Кроме того, обнаружено, что ЦОГ-2 очень активно выделяется при раке ободочной и прямой кишки, а также предстательной железы и, по-видимому, играет роль в патогенезе болезни Альцгеймера. Это позволяет считать, что в будущем применение НПВП может расшириться за счет профилактики указанных заболеваний.

Проведение провокационного орального теста с аспирином выявляет гиперчувствительность к последнему у 21,1% больных с бронхиальной астмой.

Среди пациентов с тяжелой бронхиальной астмой гиперчувствительность к аспирину выявляется у 14%-24% больных.
4. Этиология
Приступы удушья у аспирин-чувствительных пациентов могут вызывать не только аспирин, но и другие НПВП, блокирующие циклооксигеназный путь метаболизма арахидоновой кислоты.

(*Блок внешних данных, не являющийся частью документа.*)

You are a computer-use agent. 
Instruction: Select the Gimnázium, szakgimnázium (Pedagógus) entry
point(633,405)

Однажды развившаяся непереносимость к аспирину или НПВП продолжается всю жизнь.

Диклофенак

Этололак

Флюрбипрофен

Фенопрофен

Ибупрофен

Индометацин

Кетопрофен

Кеторолак

Мефенамовая кислота

Меклофенамат

Набуметон

Напроксен

Пироксикам

Сулиндак

Низкая перекрестная реакция (5-30%)

Парацетамол

Дифлюнизал

Нимесулид

Мелоксикам

Хорошая переносимость (менее 1% перекрестных реакций)

Целекоксиб

Рофекоксиб

Соли бензойной кислоты, содержащиеся в большом количестве продуктов (консервы, кондитерские изделия и др.), являются причиной обострений болезни у 30-50% больных АБА.

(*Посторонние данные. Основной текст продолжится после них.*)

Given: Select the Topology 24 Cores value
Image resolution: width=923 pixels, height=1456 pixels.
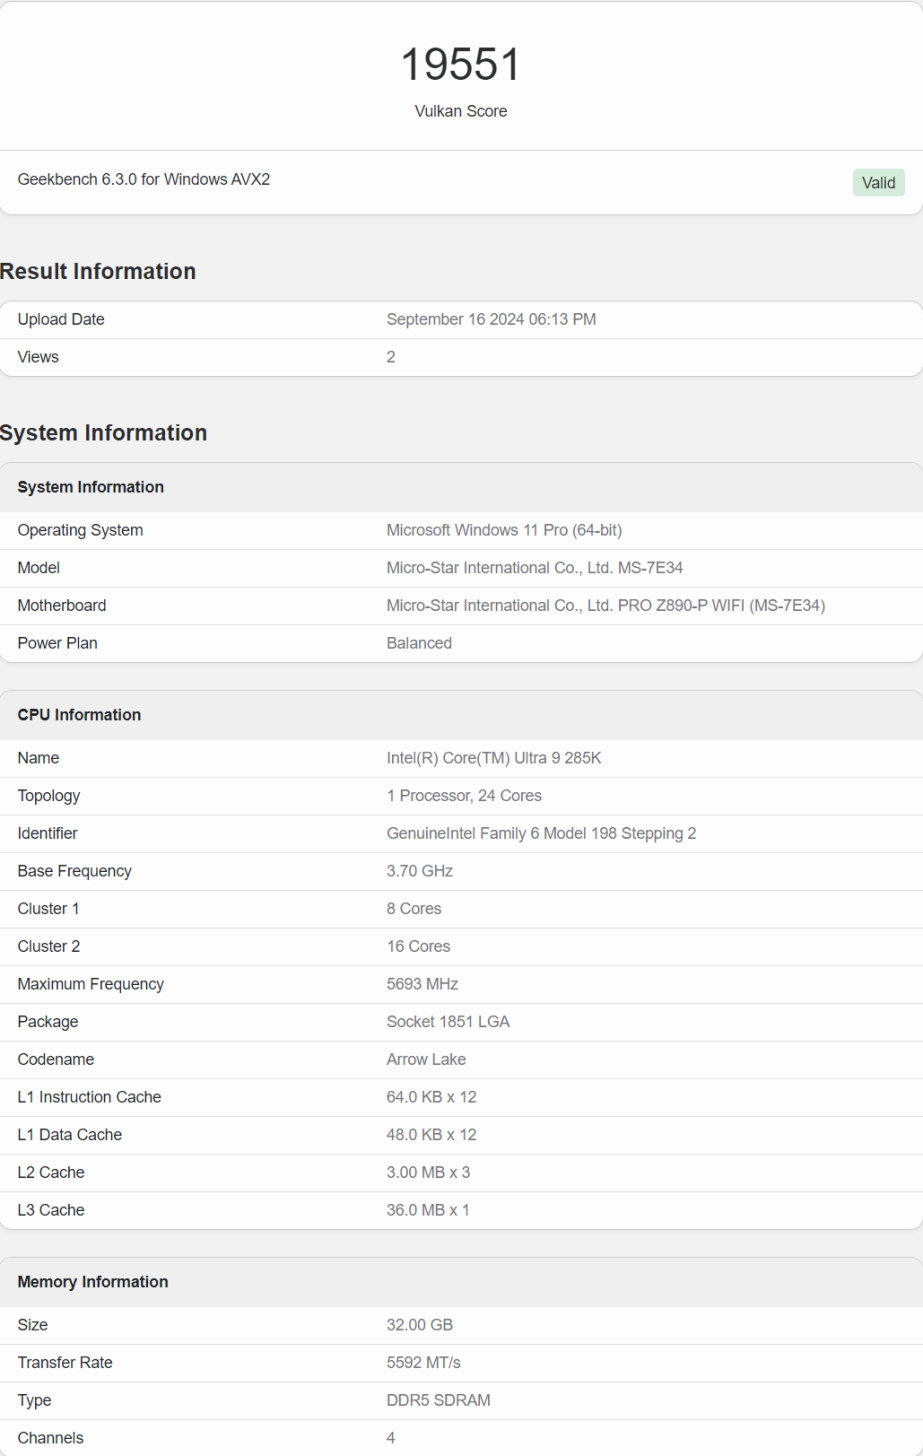Looking at the screenshot, I should click(466, 795).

В основе развития АБА лежат неиммунологические неаллергические механизмы. Ключевым звеном в развитии АБА является образование цистеиновых лейкотриенов и процесс ремоделирования в дыхательных путях.

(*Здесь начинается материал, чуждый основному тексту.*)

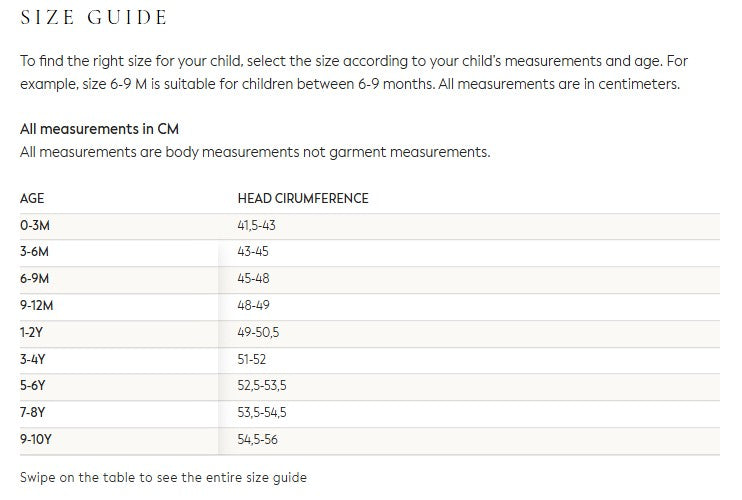Image resolution: width=742 pixels, height=500 pixels.
Task: Click the SIZE GUIDE heading
Action: [x=94, y=18]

Под воздействием фермента фосфолипазы А2 из фосфолипидов мембран активированных клеток синтезируется арахидоновая кислота (см. схему 1). Продуктами превращения арахидоновой кислоты по циклооксигеназному пути являются простагландины (ПГ) и тромбоксаны . Простагландины F2, D2 и тромбоксан В2 являются бронхоконстрикторами, а ПГ D2 увеличивает сосудистую проницаемость, причем в 30 раз активнее, чем гистамин. Продуктами превращения арахидоновой кислоты по липооксигеназному пути являются лейкотриены (ЛТ). ЛТ С4, D4 и Е4 также вызывают сужение бронхов, повышают сосудистую проницаемость и секрецию слизи, увеличивают синтез фактора активации тромбоцитов (ФАТ), стимулируют высвобождение цитокинов, а ЛТ В4 – это и хемоаттрактант для эозинофилов и нейтрофилов, которые играют особую роль в воспалении. Нейтрофилы выделяют в избытке протеолитические ферменты и оксиданты, которые повреждают паренхиму легких и инактивируют ингибиторы протеиназ, что приводит к разрушению протеолитическими ферментами эластической ткани легких. В свою очередь, белки, образующиеся при разрушении эластина, коллагена и других компонентов интерстиция легких, привлекают новые нейтрофилы, которые открывают новый круг повреждения, поддерживают хронизацию процесса и приводят к формированию необратимого компонента бронхиальной обструкции.

Схема 1. Патогенетическая основа АБА.
АБА – хроническое персистирующее воспалительное заболевание дыхательных путей вне зависимости от тяжести течения. Признаки иммунного воспаления обнаруживаются в дыхательных путях даже при легком течении заболевания, а также в ремиссию. Воспалительный процесс в свою очередь приводит к гиперреактивности бронхов, обструкции и появлению респираторных симптомов. Данное положение является принципиально важным в современной концепции болезни, обосновывая необходимость длительной, а иногда и постоянной базисной терапии АБА независимо от того, находится ли болезнь в данный момент в обострении или нет.
6. Классификация АБА по тяжести заболевания
АБА классифицируют как интермиттирующую, персистирующую легкого течения, течения средней тяжести и тяжелого течения; классификационные признаки основываются на сочетанной оценке симптомов и функции легких. Тяжесть болезни обусловливает вид необходимого лечения.

Если пациент уже получает лечение, классификация должна базироваться на имеющихся клинических признаках, а также объеме ежедневной медикаментозной терапии.